Read the Question
This sounds too obvious to mention. But every year some students see a word or phrase in the title and proceed to reel off a prepared answer without considering whether what they are writing actually addresses the question asked. This will be immediately obvious to anyone reading the essay and gain you few marks. Read the question several times to make sure you understand what it is asking.
Analyze the Question
When you have read the question, you should then analyze it. This is vital — many people do not make the distinction between what the question is asking and what the question is about. By breaking down the title into keywords (the issue to be considered) and topic words (the subject matter), you can ensure that you actually answer the question rather than provide a simple narrative of events.
These are fairly straightforward examples, but you will come across titles that are much more difficult to analyze so get into the habit of doing it now. Once you have analyzed the question, you are ready to write your plan.
Planning
This is without doubt the most vital part of write an essay. It is your plan that determines what approach you take to answer the question. If you have written your plan properly, you will know exactly what your answer is going to be — this is not something that should be decided while you are writing your essay! More importantly, your plan will ensure that you actually answer the question. Everything you write must be related to the question, and without a plan, it is all too easy to lose focus and write irrelevant nonsense. Not answering the question is the most common failing in A-level essays, and there is nothing a teacher likes doing more than crossing out huge chunks of a write an essay with the word `irrelevant’! Write a good plan and this won’t happen to you.
Introductions
Once you have made your plan, you are ready to begin. How do you start writing an essay? Unfortunately, there is no hard and fast rule — it will depend very much on each individual title. However, one thing is certain: your introduction must make a good impression. It is the first thing anyone will read: if it fails to grip, the rest of the essay will have to be very good to retrieve the situation. Ideally, your introduction should sparkle, leaving the impression `Wow, this girl knows what she’s talking about: I want to read more’. At the very least it must be competent. Preferably, it should also be short — if your introduction lasts much more than a third of a page, you have missed the point. So, faced with a blank piece of paper, what do you actually write?
The Middle
The main body of the essay is where you prove your case. Once you have planned your essay, this section will almost write itself. It is just a question of filling in the gaps. You will know what paragraphs you are going to write and what information you are going to use. However, remember that you are making an argument, not narrating a story. You have already identified the keywords in the question — now is the time to use them. Every paragraph must refer in some way to the keywords or it will be irrelevant. Be ruthless — you will have far more information than you need and must select carefully only that which you need to support your argument.

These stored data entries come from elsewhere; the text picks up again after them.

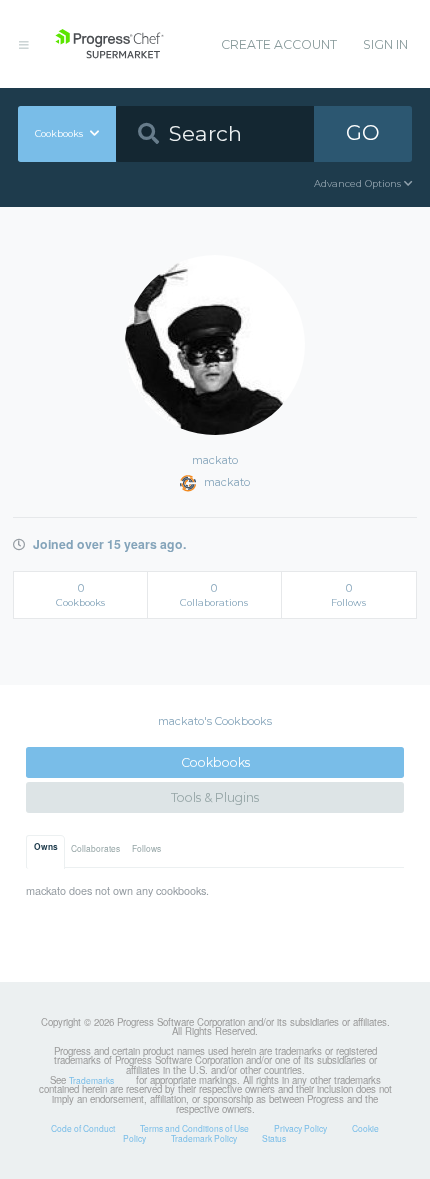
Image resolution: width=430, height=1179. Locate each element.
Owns (46, 847)
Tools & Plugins (215, 797)
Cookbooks (215, 762)
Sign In (385, 44)
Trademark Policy (204, 1138)
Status (274, 1138)
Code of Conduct (83, 1128)
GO (363, 132)
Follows (146, 848)
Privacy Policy (300, 1128)
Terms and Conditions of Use (194, 1128)
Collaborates (95, 848)
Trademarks (91, 1080)
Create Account (279, 44)
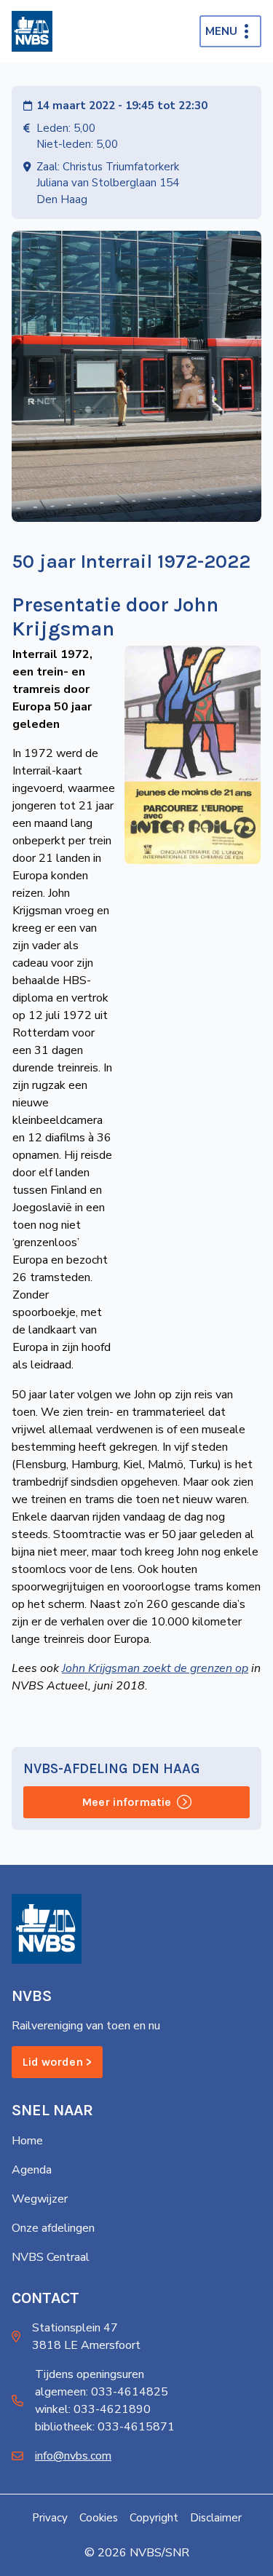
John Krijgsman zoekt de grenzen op (155, 1668)
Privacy (50, 2517)
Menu (221, 31)
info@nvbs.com (73, 2456)
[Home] (32, 31)
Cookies (98, 2517)
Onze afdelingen (53, 2228)
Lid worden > (57, 2062)
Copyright (154, 2517)
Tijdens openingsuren (89, 2374)
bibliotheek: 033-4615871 (105, 2427)
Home (27, 2141)
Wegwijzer (40, 2199)
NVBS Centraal (51, 2257)
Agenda (32, 2170)
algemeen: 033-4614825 (101, 2392)
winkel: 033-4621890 (93, 2409)
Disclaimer (216, 2517)
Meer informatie (126, 1802)
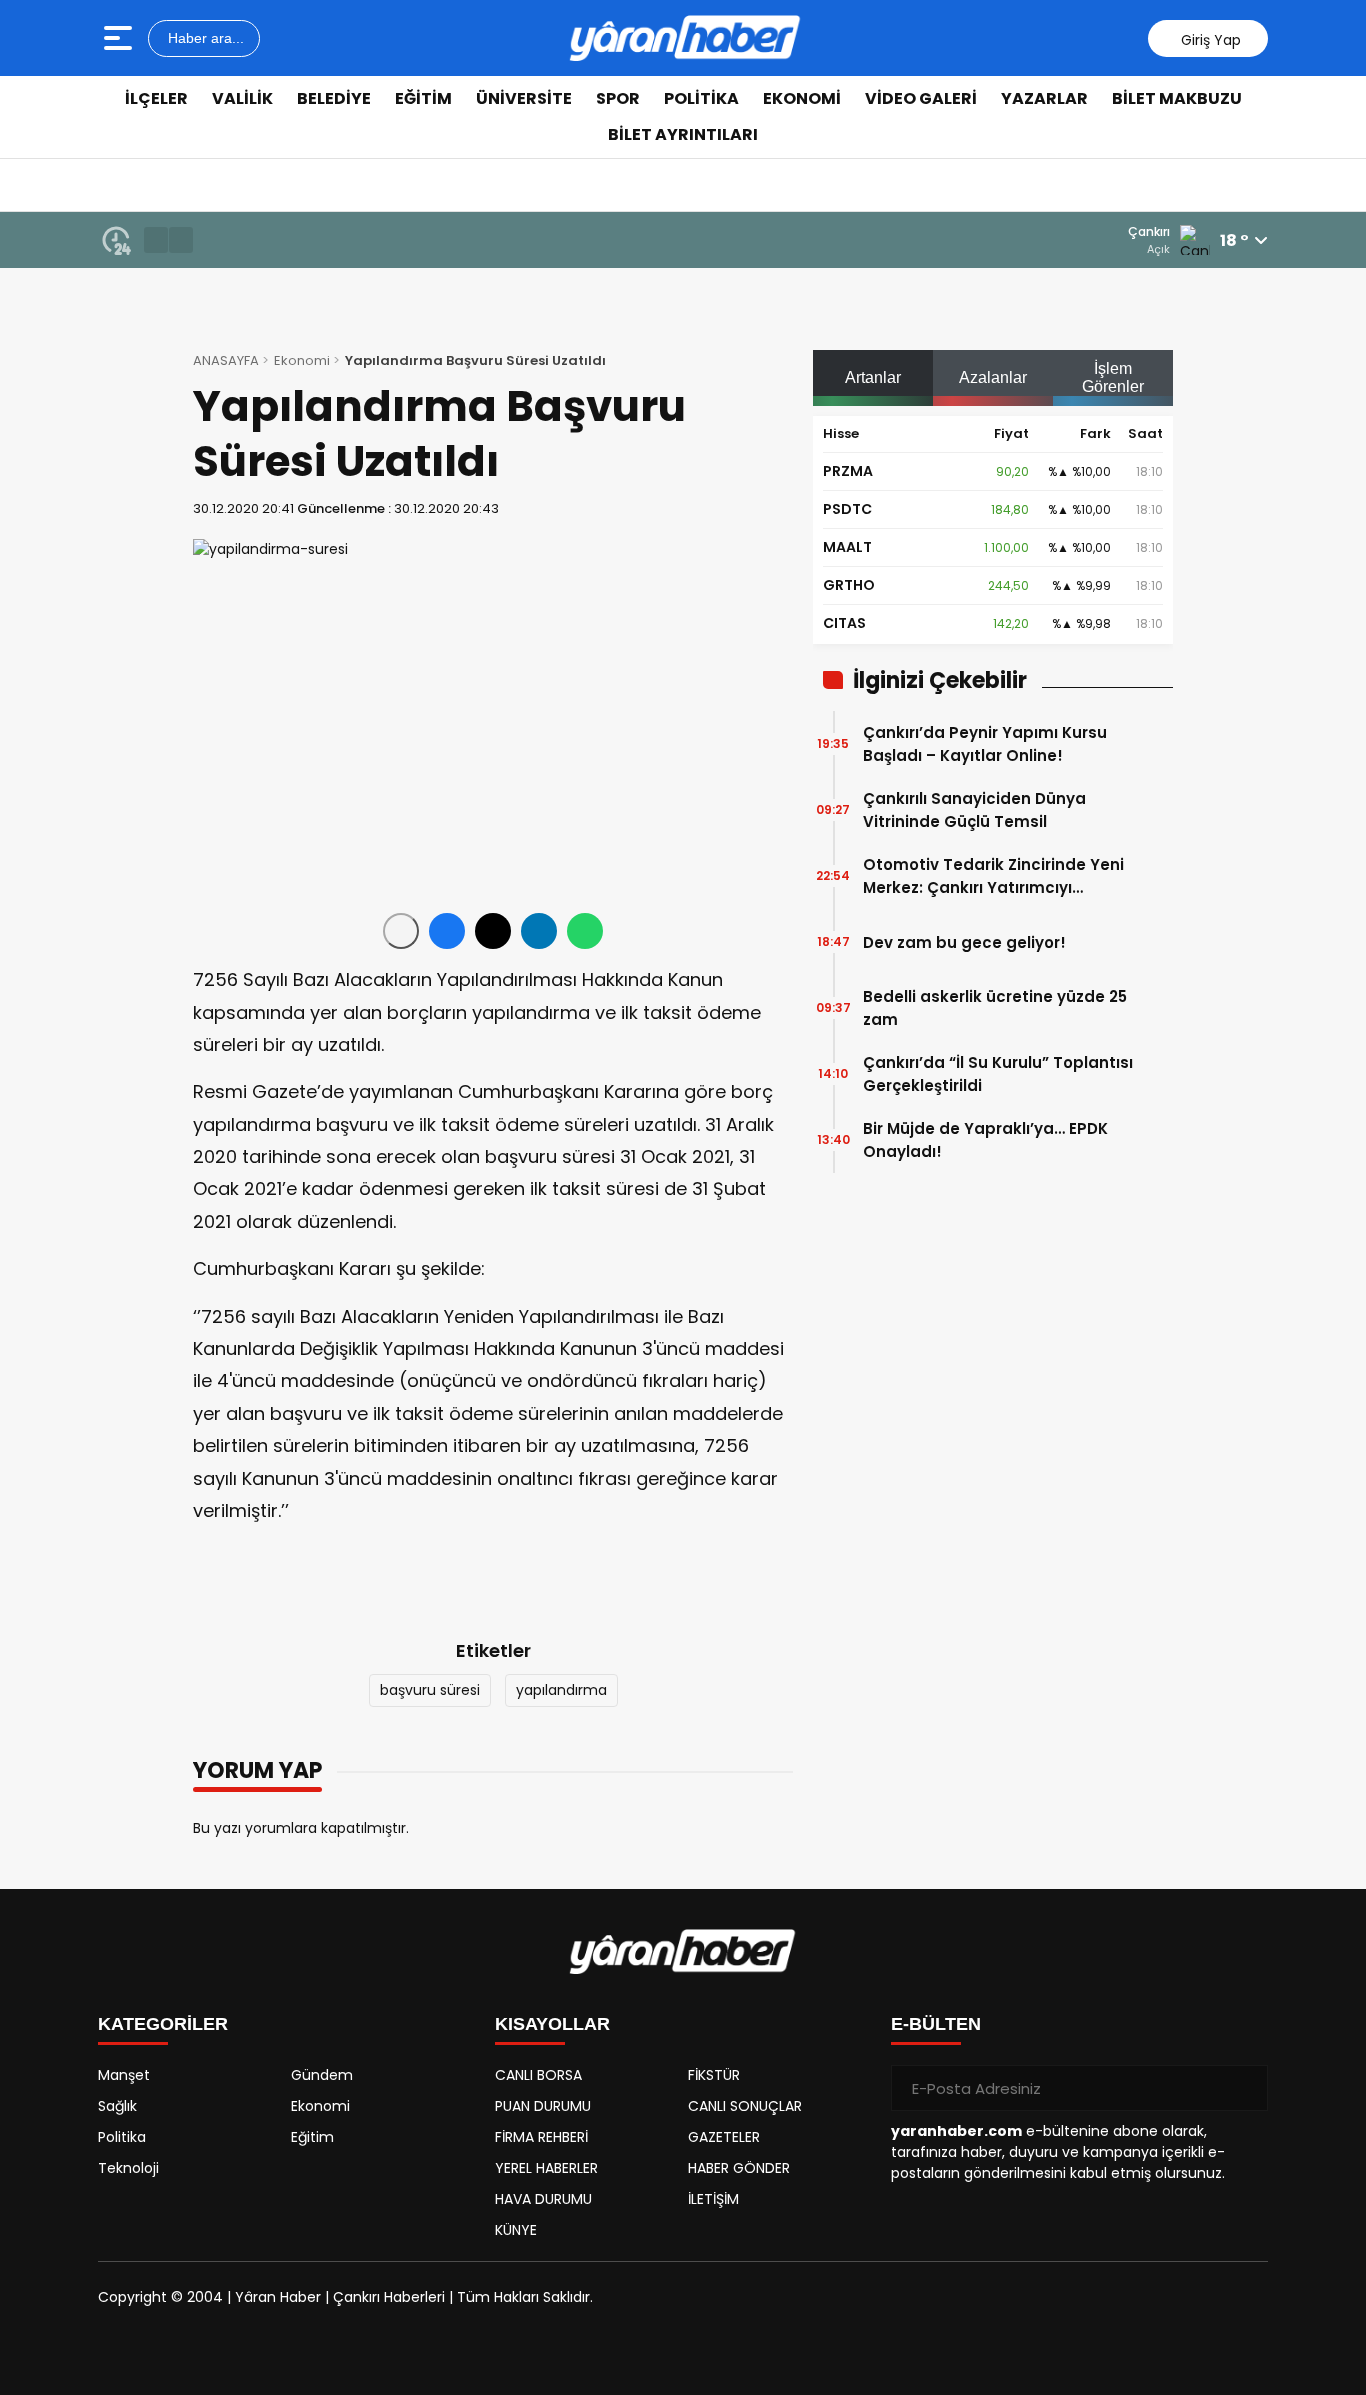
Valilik (242, 98)
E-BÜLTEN (936, 2024)
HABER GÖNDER (739, 2168)
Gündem (322, 2075)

However, you must equally avoid an essay consisting only of argument — you must not make unsubstantiated claims. For everything you say you must have a supporting fact or example — otherwise, your essay will be just so much hot air. This balance between analysis and supporting detail is what makes up the skill of essay writing, and takes time to learn. Once you have done so, success will be yours
Quotes
After all your efforts in making notes, you will naturally want to use some of them in your essay — that is why you made them. However, you must be very careful about how you use quotes. They can only be used in a discussion of various historians’ points of view, i.e. `Wilkinson says…. but Shennan says…’, or to sum up an argument you have already proved. What they absolutely 100% can never be used for is to prove a point. The most common use of quotes is `Wilkinson says that with no further information. This does not prove your point. A quote from a historian, however well respected, is not proof. Saying that Wilkinson has said something does not prove that what he has said is true. If you are going to use a quote you must support it with relevant facts or examples, just as if it was your own words, or you will gain no marks for your carefully memorized notes.
Conclusions
The conclusion is where you sum up what you have said in your essay. It is absolutely vital — never fail to write one. This is the last thing an examiner reads and counts for a great deal: a good conclusion can rescue an indifferent essay and set the seal on a good one. It is here that you draw together the threads of your argument and hammer home your points, leaving the reader in no doubt as to your answer. You should refer explicitly to the keywords of the question and reinforce the points you made in the main body. Above all it should contain nothing new — it is simply a restatement of your argument. If there is anything you have not already said it is too late now!